## Begin PROVIDED INFORMATION

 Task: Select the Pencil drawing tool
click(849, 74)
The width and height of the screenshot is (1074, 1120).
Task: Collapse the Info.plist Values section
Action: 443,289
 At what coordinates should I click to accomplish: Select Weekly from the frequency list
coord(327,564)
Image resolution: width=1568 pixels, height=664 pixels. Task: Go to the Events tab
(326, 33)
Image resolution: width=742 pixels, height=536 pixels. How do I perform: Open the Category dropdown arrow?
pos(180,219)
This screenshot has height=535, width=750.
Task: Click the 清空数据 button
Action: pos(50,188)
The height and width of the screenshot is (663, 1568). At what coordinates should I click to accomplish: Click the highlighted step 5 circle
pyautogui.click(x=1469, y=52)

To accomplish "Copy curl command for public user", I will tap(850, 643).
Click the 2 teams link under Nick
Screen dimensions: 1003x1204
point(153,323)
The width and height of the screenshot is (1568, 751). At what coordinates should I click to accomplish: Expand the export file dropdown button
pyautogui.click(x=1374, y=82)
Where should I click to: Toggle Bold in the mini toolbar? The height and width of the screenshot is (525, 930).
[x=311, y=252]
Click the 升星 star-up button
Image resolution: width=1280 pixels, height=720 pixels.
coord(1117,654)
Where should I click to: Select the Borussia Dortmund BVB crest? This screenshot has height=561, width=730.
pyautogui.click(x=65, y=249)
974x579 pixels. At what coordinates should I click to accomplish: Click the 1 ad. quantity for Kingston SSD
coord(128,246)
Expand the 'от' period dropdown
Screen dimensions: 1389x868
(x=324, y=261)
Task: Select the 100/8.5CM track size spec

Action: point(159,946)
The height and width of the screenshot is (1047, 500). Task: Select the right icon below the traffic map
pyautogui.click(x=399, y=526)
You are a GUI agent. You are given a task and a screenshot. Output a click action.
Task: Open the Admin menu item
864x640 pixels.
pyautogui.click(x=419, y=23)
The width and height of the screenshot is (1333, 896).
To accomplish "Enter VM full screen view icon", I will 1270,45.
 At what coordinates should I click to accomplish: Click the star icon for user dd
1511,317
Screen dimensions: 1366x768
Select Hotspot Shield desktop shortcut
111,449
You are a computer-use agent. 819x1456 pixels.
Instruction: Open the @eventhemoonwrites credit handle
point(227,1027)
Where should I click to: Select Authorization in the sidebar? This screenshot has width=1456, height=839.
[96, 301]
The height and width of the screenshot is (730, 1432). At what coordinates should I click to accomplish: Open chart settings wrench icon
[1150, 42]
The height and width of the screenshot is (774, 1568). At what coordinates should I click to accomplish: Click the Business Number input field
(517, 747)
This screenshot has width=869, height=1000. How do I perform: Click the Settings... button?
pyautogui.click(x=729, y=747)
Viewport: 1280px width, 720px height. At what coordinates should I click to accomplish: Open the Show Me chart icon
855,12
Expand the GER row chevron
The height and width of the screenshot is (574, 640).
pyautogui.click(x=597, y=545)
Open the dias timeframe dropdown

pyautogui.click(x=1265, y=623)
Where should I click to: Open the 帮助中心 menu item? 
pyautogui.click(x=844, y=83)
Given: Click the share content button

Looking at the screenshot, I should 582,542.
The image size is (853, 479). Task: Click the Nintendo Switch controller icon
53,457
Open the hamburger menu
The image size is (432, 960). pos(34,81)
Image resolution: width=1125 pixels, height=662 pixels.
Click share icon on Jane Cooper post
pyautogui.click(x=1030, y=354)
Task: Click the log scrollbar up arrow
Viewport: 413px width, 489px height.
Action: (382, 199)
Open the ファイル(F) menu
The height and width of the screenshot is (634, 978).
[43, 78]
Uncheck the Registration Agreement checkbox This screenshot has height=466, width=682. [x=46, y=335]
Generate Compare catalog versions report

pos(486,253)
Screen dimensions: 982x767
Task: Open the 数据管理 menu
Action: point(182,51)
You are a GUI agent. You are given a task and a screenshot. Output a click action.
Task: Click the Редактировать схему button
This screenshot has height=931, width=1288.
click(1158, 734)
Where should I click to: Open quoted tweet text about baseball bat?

## End PROVIDED INFORMATION

> **AIM OF THE TASK**
Reproduce every one of the entries above word for word, in the same order and with nothing changed.

> **RESULT OF THE TASK**
 Task: Select the Pencil drawing tool
click(849, 74)
The width and height of the screenshot is (1074, 1120).
Task: Collapse the Info.plist Values section
Action: 443,289
 At what coordinates should I click to accomplish: Select Weekly from the frequency list
coord(327,564)
Image resolution: width=1568 pixels, height=664 pixels. Task: Go to the Events tab
(326, 33)
Image resolution: width=742 pixels, height=536 pixels. How do I perform: Open the Category dropdown arrow?
pos(180,219)
This screenshot has height=535, width=750.
Task: Click the 清空数据 button
Action: pos(50,188)
The height and width of the screenshot is (663, 1568). At what coordinates should I click to accomplish: Click the highlighted step 5 circle
pyautogui.click(x=1469, y=52)

To accomplish "Copy curl command for public user", I will tap(850, 643).
Click the 2 teams link under Nick
Screen dimensions: 1003x1204
point(153,323)
The width and height of the screenshot is (1568, 751). At what coordinates should I click to accomplish: Expand the export file dropdown button
pyautogui.click(x=1374, y=82)
Where should I click to: Toggle Bold in the mini toolbar? The height and width of the screenshot is (525, 930).
[x=311, y=252]
Click the 升星 star-up button
Image resolution: width=1280 pixels, height=720 pixels.
coord(1117,654)
Where should I click to: Select the Borussia Dortmund BVB crest? This screenshot has height=561, width=730.
pyautogui.click(x=65, y=249)
974x579 pixels. At what coordinates should I click to accomplish: Click the 1 ad. quantity for Kingston SSD
coord(128,246)
Expand the 'от' period dropdown
Screen dimensions: 1389x868
(x=324, y=261)
Task: Select the 100/8.5CM track size spec

Action: point(159,946)
The height and width of the screenshot is (1047, 500). Task: Select the right icon below the traffic map
pyautogui.click(x=399, y=526)
You are a GUI agent. You are given a task and a screenshot. Output a click action.
Task: Open the Admin menu item
864x640 pixels.
pyautogui.click(x=419, y=23)
The width and height of the screenshot is (1333, 896).
To accomplish "Enter VM full screen view icon", I will 1270,45.
 At what coordinates should I click to accomplish: Click the star icon for user dd
1511,317
Screen dimensions: 1366x768
Select Hotspot Shield desktop shortcut
111,449
You are a computer-use agent. 819x1456 pixels.
Instruction: Open the @eventhemoonwrites credit handle
point(227,1027)
Where should I click to: Select Authorization in the sidebar? This screenshot has width=1456, height=839.
[96, 301]
The height and width of the screenshot is (730, 1432). At what coordinates should I click to accomplish: Open chart settings wrench icon
[1150, 42]
The height and width of the screenshot is (774, 1568). At what coordinates should I click to accomplish: Click the Business Number input field
(517, 747)
This screenshot has width=869, height=1000. How do I perform: Click the Settings... button?
pyautogui.click(x=729, y=747)
Viewport: 1280px width, 720px height. At what coordinates should I click to accomplish: Open the Show Me chart icon
855,12
Expand the GER row chevron
The height and width of the screenshot is (574, 640).
pyautogui.click(x=597, y=545)
Open the dias timeframe dropdown

pyautogui.click(x=1265, y=623)
Where should I click to: Open the 帮助中心 menu item? 
pyautogui.click(x=844, y=83)
Given: Click the share content button

Looking at the screenshot, I should 582,542.
The image size is (853, 479). Task: Click the Nintendo Switch controller icon
53,457
Open the hamburger menu
The image size is (432, 960). pos(34,81)
Image resolution: width=1125 pixels, height=662 pixels.
Click share icon on Jane Cooper post
pyautogui.click(x=1030, y=354)
Task: Click the log scrollbar up arrow
Viewport: 413px width, 489px height.
Action: (382, 199)
Open the ファイル(F) menu
The height and width of the screenshot is (634, 978).
[43, 78]
Uncheck the Registration Agreement checkbox This screenshot has height=466, width=682. [x=46, y=335]
Generate Compare catalog versions report

pos(486,253)
Screen dimensions: 982x767
Task: Open the 数据管理 menu
Action: point(182,51)
You are a GUI agent. You are given a task and a screenshot. Output a click action.
Task: Click the Редактировать схему button
This screenshot has height=931, width=1288.
click(1158, 734)
Where should I click to: Open quoted tweet text about baseball bat?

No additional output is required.